Un «agaçant» directeur
Mais c’est surtout comme directeur de l’ECAL, l’Ecole cantonale d’art de Lausanne, qu’il se fera connaître du grand public romand, après avoir été maître de dessin à temps partiel au Gymnase du Bugnon depuis 1979, puis délégué du Conseil d’Etat vaudois au 700e anniversaire de la Confédération. Tout n’avait pas commencé sans heurt: au moment de sa nomination à l’ECAL, en mai 1995, les coups de griffe n’avaient pas manqué «Agaçant», «manipulateur», «agité perpétuel»… la presse de l’époque ne l’avait pas épargné. «Il fallait pour ce poste quelqu’un qui ait du punch, quelqu’un comme moi, toujours prêt à bondir, répliquera-t-il alors sans fausse modestie. Avec Keller, vous en prenez pour dix ans au maximum.» Il avait un peu bluffé. Il partira en fait après seize années de bons et loyaux services, faisant de l’école une institution rayonnant bien au-delà des frontières.
Politiquement engagé
Sous le slogan «Votez clair, votez Keller», il sera même candidat du Parti libéral-radical au Conseil national en 2011, avec une liste de soutiens longue comme le bras (en fait les noms de tous ses potes, Jean-Claude Biver, Bernard Nicod, Claude Nobs, Patrick Aebischer…). Giflé par les électeurs, il finira cinquième, et s’en relèvera. Mais on se demande avec le recul ce que ce trublion aurait bien pu aller faire dans cette arène fédérale à des années-lumière de ce qu’il aimait et de ce qui faisait son personnage. «J’adore emmerder les gens! Ça me donne de l’énergie», aimait-il à répéter. Cela aura peut-être été son unique motivation derrière cette envie politique. Mais surtout, avec le recul, on se dit que Pierre Keller aura d’abord été un pur produit vaudois, à cheval entre deux époques, celle d’une société encore rigide et intolérante dans laquelle il avait grandi et celle de la Gay Pride, puisqu’il revendiquait une homosexualité assumée en grand militant de la tolérance et des différences, bien qu’il fût lui-même souvent intolérant, il faut bien le dire.
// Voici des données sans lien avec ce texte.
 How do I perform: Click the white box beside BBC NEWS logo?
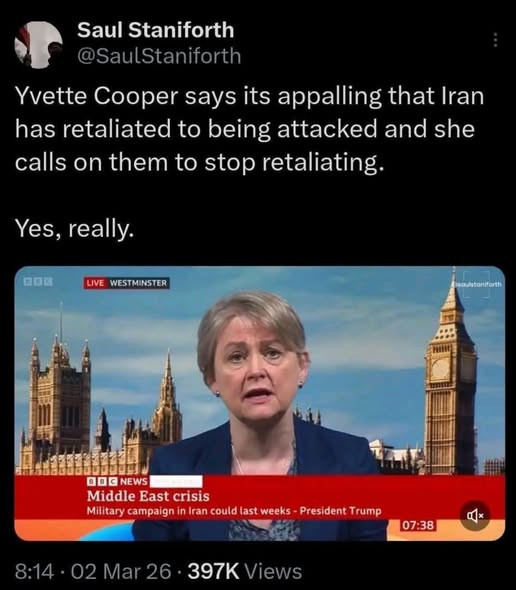click(x=176, y=481)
«La colère, c’est ma marque de fabrique», disait-il volontiers. Et il ne s’en est pas privé, avec vacheries, volées de bois vert et sens de la formule. Ses bons mots pourraient alimenter un dictionnaire impertinent, à la manière de Courteline ou de Sacha Guitry. «Vous connaissez Evian? Eh bien, le canton de Vaud est juste en face. Eux, ils ont l’eau, nous, nous avons le vin!» lançait-il par exemple en pleine tournée promotionnelle des vins vaudois, devant un parterre trié sur le volet à l’ambassade de Suisse de Tokyo.
Selon ses souhaits, Pierre Keller reposera dans le petit cimetière de Saint-Saphorin, «avec vue sur le lac», comme il disait. Sa tombe sera la voisine directe de celle d’Evelyne Villard, l’épouse d’un certain Jean Villard Gilles, autre gloire connue bien au-delà des frontières du petit village vaudois.